The levy includes £44 million to cover estimated compensation costs for London Capital and Finance.

The UK Financial Services Compensation Scheme (FSCS) today confirmed its levy for 2020/21. The Scheme will levy firms £649 million this year, up £14 million from what was forecast in its Plan and Budget 2020/21 that was published in mid-January.

The main change in the compensation forecast since the indicative levy was announced in the Plan and Budget, is the inclusion of £44 million to cover estimated compensation costs for London Capital and Finance (LCF). This will be attributed to the Life Distribution and Investment Intermediation Class. However, savings in other classes (mainly Deposits and General Insurance Distribution) mean that the overall increase from the January indicative levy is £14 million.

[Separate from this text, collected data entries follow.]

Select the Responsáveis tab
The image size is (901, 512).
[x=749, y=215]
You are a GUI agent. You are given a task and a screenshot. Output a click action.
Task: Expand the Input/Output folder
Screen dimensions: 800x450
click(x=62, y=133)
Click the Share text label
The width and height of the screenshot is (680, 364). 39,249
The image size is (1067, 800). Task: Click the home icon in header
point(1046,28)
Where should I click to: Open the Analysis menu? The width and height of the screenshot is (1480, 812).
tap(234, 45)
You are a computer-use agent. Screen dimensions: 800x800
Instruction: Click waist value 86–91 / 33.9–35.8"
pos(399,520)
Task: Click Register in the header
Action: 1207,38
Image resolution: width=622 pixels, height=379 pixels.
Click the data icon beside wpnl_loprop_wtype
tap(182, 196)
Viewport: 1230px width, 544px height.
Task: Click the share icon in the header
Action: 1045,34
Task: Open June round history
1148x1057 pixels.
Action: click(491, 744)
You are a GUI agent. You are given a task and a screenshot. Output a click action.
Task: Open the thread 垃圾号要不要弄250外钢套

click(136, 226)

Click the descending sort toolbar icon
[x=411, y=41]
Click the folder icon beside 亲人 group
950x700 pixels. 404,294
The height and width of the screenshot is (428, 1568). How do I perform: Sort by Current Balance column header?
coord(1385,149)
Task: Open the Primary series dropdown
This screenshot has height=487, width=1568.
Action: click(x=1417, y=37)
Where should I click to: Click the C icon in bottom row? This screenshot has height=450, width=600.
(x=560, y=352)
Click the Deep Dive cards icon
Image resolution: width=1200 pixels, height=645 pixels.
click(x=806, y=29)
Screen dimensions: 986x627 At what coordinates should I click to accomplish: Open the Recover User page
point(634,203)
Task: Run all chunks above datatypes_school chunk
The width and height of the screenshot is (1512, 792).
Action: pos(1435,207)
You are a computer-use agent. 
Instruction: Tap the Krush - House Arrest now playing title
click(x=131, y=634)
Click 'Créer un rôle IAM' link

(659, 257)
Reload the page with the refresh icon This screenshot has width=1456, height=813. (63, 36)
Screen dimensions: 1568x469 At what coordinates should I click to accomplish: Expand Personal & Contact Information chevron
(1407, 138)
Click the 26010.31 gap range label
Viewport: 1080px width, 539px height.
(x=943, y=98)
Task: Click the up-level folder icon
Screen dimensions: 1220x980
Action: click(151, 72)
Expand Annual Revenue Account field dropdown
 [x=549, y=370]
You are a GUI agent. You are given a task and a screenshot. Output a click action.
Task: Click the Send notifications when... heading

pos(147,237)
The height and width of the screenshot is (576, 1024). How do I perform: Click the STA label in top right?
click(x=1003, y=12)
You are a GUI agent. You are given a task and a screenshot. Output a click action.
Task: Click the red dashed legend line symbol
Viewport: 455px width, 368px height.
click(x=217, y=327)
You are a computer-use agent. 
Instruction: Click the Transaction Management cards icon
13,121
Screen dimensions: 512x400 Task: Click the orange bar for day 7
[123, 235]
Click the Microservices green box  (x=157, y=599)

Caroline Rainbird, FSCS CEO, said:

“The overall increase in the FSCS levy since the January forecast partly reflects the ongoing progress we are making in relation to the LCF failure. As we announced earlier this month, we have now started the process of reviewing individual LCF claims relating to misleading advice. Whilst it is too early to say how many LCF customers will be eligible for compensation, for the purpose of the levy we have estimated an amount of £44m”.

As FinanceFeeds reported earlier in May, FSCS intends to start issuing decisions on LCF claims relating to misleading advice given to its customers before the end of May. The Scheme expects to complete the process of reviewing claims by the end of September.

FSCS explains that it has simplified the process by ensuring LCF customers do not need to submit a claim or provide any further information at this stage.

While FSCS is aware there are some customers who were given misleading advice, and will, therefore, be entitled to compensation, the Scheme still expects that a large proportion of LCF customers will not be eligible for compensation on this basis.

FSCS said in February that it paid just under £2.7 million to 135 LCF customers in relation to 151 bonds. These bonds were invested following transfers out of stocks and shares ISAs.

The Scheme made these payments automatically, without these customers needing to make a claim themselves. FSCS explains that has been able to compensate this group of customers because arranging a transfer out of a stocks and shares ISA is a regulated activity.

LCF entered administration on January 30, 2019, and since then FSCS has investigated many alternative possible bases for claims. Around 11,600 bondholders purchased 16,700 bonds from LCF worth £237 million.